I was lucky. Lucky in so many ways, but right now I mean this: I was actually asked to write How To Change The World, and with that title specifically.

This means I had a willing and interested audience of at least one person (the person who commissioned the book). And that can make a huge psychological difference, because writing into the void of indifference and hostility (assumed or actual) can be excruciatingly hard.

But even with this book I had a challenge: most people don’t go around thinking, “Gosh, I wish I could change the world, if only I could find a book telling me how…”

So I had to make some calculations about what they might have been thinking instead. And even as I type it, I find myself stumbling over that word “calculations”. If that’s not manipulative, what is?

***

I don’t want to pretend I don’t know how to manipulate. I’ve been around long enough to have picked up a few things. But I try not to be evil.1 I do that by asking myself if I’m writing in good faith, in service of the reader – whoever that is.

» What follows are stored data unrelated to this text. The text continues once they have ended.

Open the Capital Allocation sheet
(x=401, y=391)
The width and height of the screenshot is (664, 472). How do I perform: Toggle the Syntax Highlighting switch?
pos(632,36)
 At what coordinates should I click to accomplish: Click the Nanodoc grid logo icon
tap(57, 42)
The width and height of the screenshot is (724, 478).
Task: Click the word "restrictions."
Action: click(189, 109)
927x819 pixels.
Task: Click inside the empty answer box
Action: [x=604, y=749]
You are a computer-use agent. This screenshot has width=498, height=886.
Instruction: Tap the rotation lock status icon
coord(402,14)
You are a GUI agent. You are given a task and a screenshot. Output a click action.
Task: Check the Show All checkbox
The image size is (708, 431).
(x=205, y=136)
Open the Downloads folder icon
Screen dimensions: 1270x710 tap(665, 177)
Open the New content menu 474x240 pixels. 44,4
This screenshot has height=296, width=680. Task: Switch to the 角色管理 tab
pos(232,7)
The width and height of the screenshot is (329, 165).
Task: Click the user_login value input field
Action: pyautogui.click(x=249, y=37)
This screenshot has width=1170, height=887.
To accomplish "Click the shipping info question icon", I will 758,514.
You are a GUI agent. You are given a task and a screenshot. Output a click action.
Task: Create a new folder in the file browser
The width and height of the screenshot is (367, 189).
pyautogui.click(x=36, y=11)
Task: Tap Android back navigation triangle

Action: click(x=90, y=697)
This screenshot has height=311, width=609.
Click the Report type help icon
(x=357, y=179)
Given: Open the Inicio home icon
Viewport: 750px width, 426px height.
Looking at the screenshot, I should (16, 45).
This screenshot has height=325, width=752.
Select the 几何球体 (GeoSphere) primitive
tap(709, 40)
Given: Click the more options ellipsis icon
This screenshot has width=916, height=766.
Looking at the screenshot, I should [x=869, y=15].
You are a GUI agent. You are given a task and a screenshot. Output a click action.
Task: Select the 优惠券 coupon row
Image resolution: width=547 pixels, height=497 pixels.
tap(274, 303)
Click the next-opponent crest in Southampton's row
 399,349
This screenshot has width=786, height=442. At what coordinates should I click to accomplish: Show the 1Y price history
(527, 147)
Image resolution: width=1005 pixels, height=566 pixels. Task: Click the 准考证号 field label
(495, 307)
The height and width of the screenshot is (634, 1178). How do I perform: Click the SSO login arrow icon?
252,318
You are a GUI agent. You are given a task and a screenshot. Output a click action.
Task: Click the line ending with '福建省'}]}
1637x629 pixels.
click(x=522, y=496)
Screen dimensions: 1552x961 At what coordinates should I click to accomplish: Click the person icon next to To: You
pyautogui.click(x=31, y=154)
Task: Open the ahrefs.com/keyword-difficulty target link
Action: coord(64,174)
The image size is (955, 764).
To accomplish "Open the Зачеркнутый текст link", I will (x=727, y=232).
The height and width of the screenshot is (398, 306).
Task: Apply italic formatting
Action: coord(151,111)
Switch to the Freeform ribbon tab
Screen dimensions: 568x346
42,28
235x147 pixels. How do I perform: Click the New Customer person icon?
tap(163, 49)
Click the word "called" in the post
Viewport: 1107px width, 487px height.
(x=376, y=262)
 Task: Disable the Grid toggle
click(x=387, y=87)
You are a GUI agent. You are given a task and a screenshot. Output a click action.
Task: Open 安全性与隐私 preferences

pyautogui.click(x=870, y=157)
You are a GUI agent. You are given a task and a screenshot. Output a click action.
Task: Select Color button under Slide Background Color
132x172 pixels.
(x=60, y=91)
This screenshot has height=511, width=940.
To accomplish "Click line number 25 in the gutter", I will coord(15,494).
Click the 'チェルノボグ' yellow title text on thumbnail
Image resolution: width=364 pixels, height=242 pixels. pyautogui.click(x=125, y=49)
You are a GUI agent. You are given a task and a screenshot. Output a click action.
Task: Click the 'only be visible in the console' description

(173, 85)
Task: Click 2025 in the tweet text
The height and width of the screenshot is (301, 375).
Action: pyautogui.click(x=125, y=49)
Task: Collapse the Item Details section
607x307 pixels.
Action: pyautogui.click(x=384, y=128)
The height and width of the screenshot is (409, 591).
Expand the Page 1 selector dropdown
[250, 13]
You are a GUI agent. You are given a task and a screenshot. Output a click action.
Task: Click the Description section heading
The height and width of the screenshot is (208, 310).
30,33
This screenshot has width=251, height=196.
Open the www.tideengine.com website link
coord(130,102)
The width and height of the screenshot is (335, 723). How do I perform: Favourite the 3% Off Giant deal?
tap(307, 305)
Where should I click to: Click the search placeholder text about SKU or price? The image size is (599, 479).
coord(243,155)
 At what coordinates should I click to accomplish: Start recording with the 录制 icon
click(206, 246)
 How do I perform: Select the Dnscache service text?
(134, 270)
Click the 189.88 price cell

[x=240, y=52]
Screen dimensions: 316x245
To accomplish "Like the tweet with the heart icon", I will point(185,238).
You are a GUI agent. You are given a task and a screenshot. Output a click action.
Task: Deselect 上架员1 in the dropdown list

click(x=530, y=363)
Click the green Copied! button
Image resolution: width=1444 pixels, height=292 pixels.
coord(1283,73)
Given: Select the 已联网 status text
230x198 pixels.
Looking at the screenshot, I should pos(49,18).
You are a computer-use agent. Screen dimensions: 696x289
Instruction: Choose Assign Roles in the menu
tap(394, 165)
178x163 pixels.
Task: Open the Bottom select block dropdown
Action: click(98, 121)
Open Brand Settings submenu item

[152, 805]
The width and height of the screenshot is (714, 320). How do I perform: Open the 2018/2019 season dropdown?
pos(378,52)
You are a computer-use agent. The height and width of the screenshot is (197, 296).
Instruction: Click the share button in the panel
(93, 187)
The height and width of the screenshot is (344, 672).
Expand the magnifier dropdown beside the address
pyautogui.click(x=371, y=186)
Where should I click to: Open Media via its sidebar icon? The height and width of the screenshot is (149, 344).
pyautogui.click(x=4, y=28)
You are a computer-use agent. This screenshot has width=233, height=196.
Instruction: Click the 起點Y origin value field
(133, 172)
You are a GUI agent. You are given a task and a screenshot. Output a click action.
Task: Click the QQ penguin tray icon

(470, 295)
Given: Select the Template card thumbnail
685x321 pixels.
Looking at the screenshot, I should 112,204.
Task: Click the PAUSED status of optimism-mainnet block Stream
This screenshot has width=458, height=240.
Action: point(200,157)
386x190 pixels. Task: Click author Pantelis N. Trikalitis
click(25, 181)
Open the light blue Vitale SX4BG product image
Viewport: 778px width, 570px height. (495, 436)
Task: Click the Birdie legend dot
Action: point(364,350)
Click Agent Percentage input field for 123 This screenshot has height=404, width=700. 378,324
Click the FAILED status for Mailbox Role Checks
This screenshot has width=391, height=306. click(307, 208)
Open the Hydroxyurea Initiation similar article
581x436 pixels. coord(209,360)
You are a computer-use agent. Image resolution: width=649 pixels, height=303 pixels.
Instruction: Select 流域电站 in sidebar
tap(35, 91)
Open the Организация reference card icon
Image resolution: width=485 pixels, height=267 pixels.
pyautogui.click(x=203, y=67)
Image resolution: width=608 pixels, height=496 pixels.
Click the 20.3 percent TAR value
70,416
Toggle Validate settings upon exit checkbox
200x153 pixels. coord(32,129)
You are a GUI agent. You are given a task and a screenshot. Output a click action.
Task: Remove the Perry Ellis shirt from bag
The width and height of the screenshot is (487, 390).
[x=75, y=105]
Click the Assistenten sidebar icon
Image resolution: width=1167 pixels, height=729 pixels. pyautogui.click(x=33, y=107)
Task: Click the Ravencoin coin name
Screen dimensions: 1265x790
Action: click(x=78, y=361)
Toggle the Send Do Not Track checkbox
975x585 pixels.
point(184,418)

And who, actually, is it? Well, I won’t know unless I make a few calculations.

My first reasonable assumption, ten years ago, was that many people are significantly troubled, on any particular day, by two or three issues they’d like to resolve – some “local” (at home, in their work), and others more global.

And I assumed that most don’t believe these issues can be resolved – not by them, anyway.

It seemed to me that I should start by showing people in a similar situation, people who feel the frustration / pain / anger very strongly – and actually pulls off the change they wish for.

Why? Because when we encounter other people’s stories, we tend to put ourselves inside them, at least to some degree. When I watch Tom Cruise hanging from a skyscraper with one sticky glove, I get sweaty palms and find that I’m holding my breath – as if it’s me up there.

Stories are machines for creating empathy in the audience, for allowing an audience to share the fears and desires of the protagonists. I wanted to let readers put themselves inside the stories of the world-changing people I wrote about.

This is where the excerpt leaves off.